— PROBLEM STATEMENT —
Lines containing the word "will" are to be copied from the data below.

(Stored data)
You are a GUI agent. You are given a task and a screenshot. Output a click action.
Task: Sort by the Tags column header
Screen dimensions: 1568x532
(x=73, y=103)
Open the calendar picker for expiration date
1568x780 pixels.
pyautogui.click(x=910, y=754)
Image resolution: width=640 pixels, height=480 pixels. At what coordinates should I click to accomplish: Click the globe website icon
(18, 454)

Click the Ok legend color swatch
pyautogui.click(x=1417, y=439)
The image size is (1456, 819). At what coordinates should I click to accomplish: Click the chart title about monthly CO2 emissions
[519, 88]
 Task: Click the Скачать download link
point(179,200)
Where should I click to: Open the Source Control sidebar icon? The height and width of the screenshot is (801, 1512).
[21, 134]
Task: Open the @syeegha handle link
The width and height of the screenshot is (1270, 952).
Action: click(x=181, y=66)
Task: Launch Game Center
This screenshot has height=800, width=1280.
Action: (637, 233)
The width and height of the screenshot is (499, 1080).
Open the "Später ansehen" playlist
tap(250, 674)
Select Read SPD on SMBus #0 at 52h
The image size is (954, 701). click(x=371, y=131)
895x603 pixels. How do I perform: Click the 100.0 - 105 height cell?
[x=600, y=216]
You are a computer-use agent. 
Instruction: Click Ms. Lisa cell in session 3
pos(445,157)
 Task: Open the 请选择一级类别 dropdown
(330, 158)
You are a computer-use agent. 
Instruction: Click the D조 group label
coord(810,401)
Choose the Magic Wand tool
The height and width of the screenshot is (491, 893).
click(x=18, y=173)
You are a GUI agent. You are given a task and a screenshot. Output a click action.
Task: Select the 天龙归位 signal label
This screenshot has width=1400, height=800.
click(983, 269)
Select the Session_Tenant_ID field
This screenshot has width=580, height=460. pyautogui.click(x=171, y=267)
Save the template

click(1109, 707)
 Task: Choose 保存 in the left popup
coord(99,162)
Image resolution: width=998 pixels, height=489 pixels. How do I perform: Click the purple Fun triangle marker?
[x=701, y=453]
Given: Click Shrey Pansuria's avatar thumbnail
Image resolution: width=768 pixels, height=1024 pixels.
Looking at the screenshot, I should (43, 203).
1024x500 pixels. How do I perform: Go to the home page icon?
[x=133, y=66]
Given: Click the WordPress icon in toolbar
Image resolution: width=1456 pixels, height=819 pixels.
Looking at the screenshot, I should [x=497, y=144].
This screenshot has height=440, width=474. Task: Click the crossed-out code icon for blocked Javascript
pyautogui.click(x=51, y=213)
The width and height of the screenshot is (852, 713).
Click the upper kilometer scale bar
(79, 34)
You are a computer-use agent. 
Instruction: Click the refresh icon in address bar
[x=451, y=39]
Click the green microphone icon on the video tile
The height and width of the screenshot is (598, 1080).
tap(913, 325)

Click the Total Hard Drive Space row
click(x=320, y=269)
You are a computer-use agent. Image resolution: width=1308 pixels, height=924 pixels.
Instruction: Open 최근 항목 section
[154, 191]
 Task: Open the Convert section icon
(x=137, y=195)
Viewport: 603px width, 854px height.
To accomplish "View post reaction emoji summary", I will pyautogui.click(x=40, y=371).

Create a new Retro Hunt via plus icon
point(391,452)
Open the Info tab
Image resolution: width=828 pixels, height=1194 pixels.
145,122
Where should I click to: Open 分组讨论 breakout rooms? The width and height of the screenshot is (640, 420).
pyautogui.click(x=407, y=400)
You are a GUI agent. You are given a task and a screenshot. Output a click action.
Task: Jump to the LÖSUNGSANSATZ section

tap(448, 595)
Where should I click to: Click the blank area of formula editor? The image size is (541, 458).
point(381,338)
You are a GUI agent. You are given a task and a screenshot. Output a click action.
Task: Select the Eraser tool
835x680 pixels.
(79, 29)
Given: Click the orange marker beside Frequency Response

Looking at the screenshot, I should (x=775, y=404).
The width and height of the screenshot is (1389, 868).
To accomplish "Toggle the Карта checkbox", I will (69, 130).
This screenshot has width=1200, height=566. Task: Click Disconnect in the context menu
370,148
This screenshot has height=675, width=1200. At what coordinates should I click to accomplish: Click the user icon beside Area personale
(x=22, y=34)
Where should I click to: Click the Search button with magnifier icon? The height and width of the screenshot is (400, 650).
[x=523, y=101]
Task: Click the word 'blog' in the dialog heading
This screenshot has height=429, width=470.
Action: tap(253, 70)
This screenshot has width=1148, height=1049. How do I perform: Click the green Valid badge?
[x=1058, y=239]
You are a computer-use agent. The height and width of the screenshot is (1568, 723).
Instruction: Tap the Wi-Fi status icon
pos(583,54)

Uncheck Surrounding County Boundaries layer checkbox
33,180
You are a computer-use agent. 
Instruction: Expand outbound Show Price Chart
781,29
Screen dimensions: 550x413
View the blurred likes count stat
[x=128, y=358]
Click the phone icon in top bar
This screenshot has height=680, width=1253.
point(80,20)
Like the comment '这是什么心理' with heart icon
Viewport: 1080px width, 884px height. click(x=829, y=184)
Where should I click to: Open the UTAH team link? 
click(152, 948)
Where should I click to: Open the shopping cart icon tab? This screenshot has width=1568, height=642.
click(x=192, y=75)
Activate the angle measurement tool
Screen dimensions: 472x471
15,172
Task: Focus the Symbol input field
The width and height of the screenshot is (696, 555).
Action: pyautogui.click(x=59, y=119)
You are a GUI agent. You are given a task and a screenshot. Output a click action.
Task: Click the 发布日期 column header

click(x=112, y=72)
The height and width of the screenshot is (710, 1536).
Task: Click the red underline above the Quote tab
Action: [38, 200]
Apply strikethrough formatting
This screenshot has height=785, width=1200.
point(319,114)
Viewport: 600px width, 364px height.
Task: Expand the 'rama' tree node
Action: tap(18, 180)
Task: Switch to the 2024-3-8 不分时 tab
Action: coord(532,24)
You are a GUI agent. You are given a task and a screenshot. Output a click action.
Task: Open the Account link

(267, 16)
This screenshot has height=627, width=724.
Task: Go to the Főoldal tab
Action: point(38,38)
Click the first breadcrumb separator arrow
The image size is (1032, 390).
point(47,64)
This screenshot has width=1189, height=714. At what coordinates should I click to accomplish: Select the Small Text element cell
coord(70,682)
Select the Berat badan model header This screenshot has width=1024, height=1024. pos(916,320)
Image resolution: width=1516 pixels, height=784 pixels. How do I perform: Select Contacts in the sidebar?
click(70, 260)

— FINAL ANSWER —
To accomplish "View post reaction emoji summary", I will pyautogui.click(x=40, y=371).
To accomplish "Toggle the Карта checkbox", I will (69, 130).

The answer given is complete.